Volviendo a nuestro tema, otras peticiones de indulto fueron llegando, orales y escritas. La del republicano unificador de Italia, Giuseppe Garibaldi es de un vigoroso entusiasmo republicano: “Salve, valeroso pueblo mexicano. ¡Oh, yo envidio tu valor constante y enérgico al libertar a tu bella República de los mercenarios del despotismo! Y añade: “Enemigos, sin embargo, de la efusión de sangre, te suplicamos por la vida de Maximiliano”. Todos los ruegos llegaron tarde, salvo quizá los de la esposa de Miguel Miramón y los de la Princesa Salm Salm, quien llegara a México con las huestes del archiduque y, quien usando la eficaz llave de la inteligencia y la belleza que ostentaba, hizo todo lo posible por obtener el tan deseado indulto, aunque también planeó, sin éxito y no obstante el ofrecimiento de 100 mil pesos de aquellos, corromper a quienes estaban a cargo de la custodia del prisionero (El fracaso de la huida, por cierto, no se debió a un espontáneo arranque de honestidad de quienes estaban al cuidado, sino porque el documento que garantizaba el pago de la mordida sólo estaba firmado por Maximiliano, quedando pendientes dos firmas más que nunca se consiguieron)

Pasada la euforia de la rendición, juicio y ejecución de lo que la Europa culta llamó el “suplicio de Querétaro”, un año después Juárez dará a conocer el Manifiesto Justificativo de los Castigos Nacionales en Querétaro, denunciando la doble moral de la monarquía europea, no para tranquilizar -decía- la opinión pública en México y la conciencia humana. “Importa, sin embargo, abrumar en esta ocasión a nuestros enemigos con todo el peso que la razón, el derecho y las leyes nos ofrecen”. En siete capítulos, Benito Juárez García, explica en forma detallada, las implicaciones jurídicas, soberanas, históricas y humanas que tuvo México, la usurpación del poder legítimamente constituido, por un imperio monárquico europeo.

El escrito es una verdadera joya jurídica y literaria. Su discurso sigue una lógica impecable, vigorosa, enérgica y valiente. Su estudio, considero, debería ser obligatorio en los cursos de historia preparatorianos y en las escuelas de Derecho. Ahí está, en una espléndida reseña de sí mismo, del jurista, del verdadero Juárez, Juárez el impasible, el Benemérito de las Américas.

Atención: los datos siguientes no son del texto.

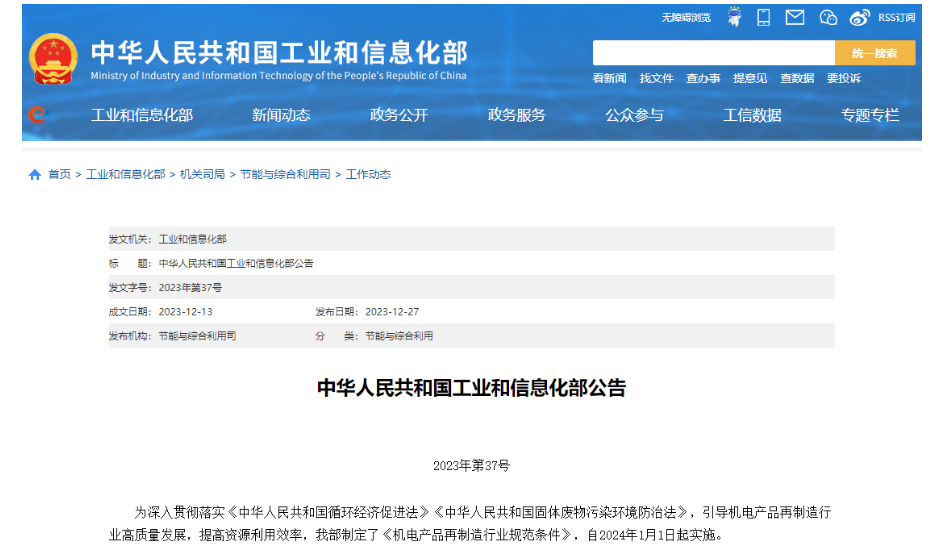Viewport: 943px width, 547px height.
Task: Click 节能与综合利用司 in the breadcrumb
Action: coord(285,175)
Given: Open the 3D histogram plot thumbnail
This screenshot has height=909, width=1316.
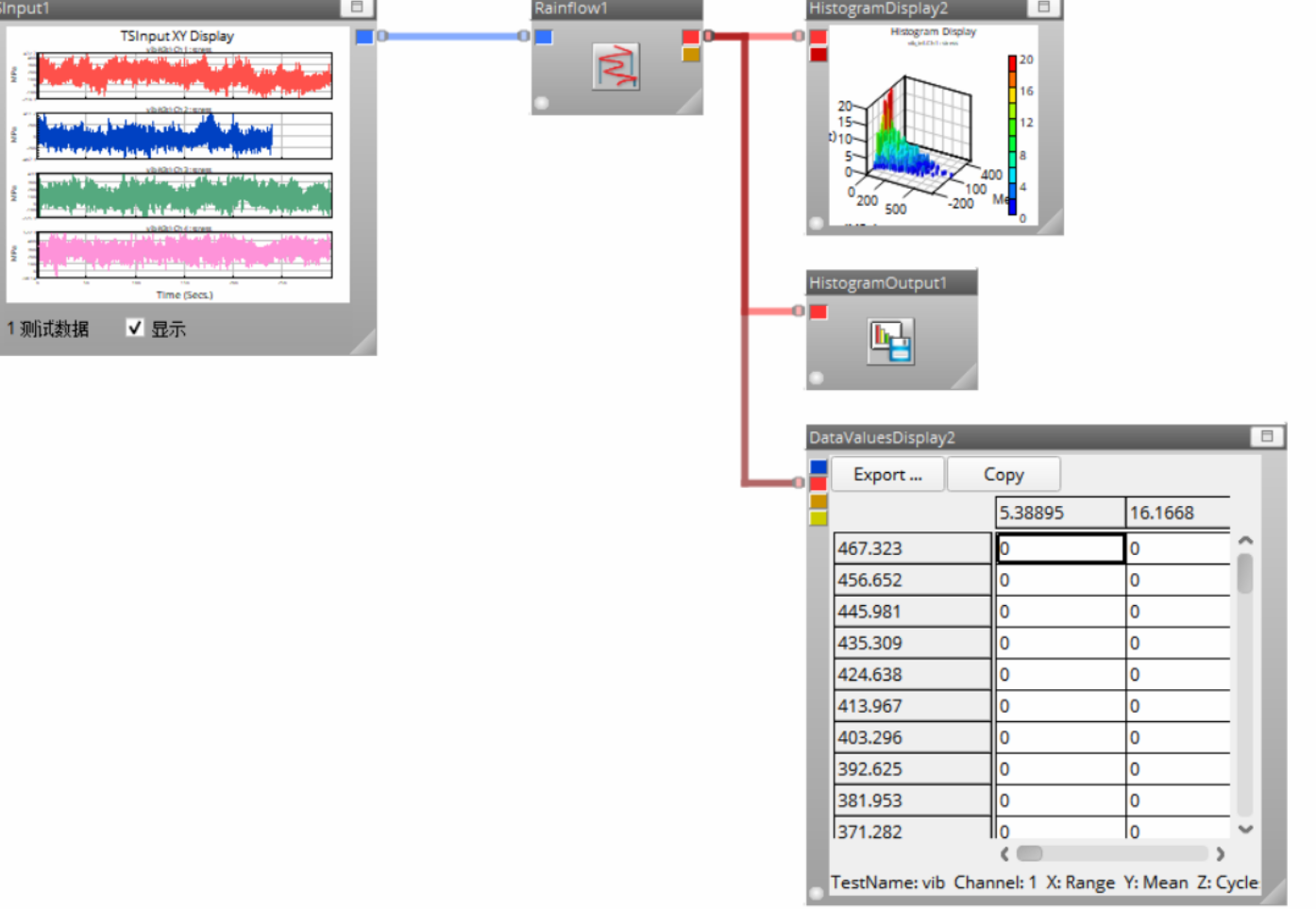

En su Manifiesto, este gran libertador reclama al mundo el derecho esencial de las naciones por ser libres y soberanas, e impone a los demás gobiernos y al suyo propio, los principios que rigen la vida civilizada de los hombres y de las naciones: “La protección social -afirma enérgicamente- es término final y principio de la legitimidad de la justicia humana”. El apego de Juárez durante el juicio -fundado, motivado y cumpliendo todos los requisitos procesales-, lo llevo a la convicción de haber iniciado un juicio justo, no político. Su vena católica inquebrantable lo llevo a decir: “Si alguna vez la justicia social ha podido creerse honrada por su aproximación a la de Dios, es en el gran juicio de Maximiliano de Habsburgo”.

Largo sería reseñar todos los tesoros intelectuales que encierra el documento. Sería largo hacerlo y el espacio no me lo permite. En cambio, al releer las líneas de éste mi modesto escrito, me place y me basta recordar, al son de Nereidas (danzón que probablemente los jóvenes no conozcan), aquello que decía: “Juárez no debió de morir, ay de morir. Porque si Juárez no hubiera muerto, todavía viviría/ ¡Otro gallo cantaría! / la Patria se salvaría/México sería feliz/¡ay!, muy feliz!

Y así acaba el danzón y el Imperio de Maximiliano.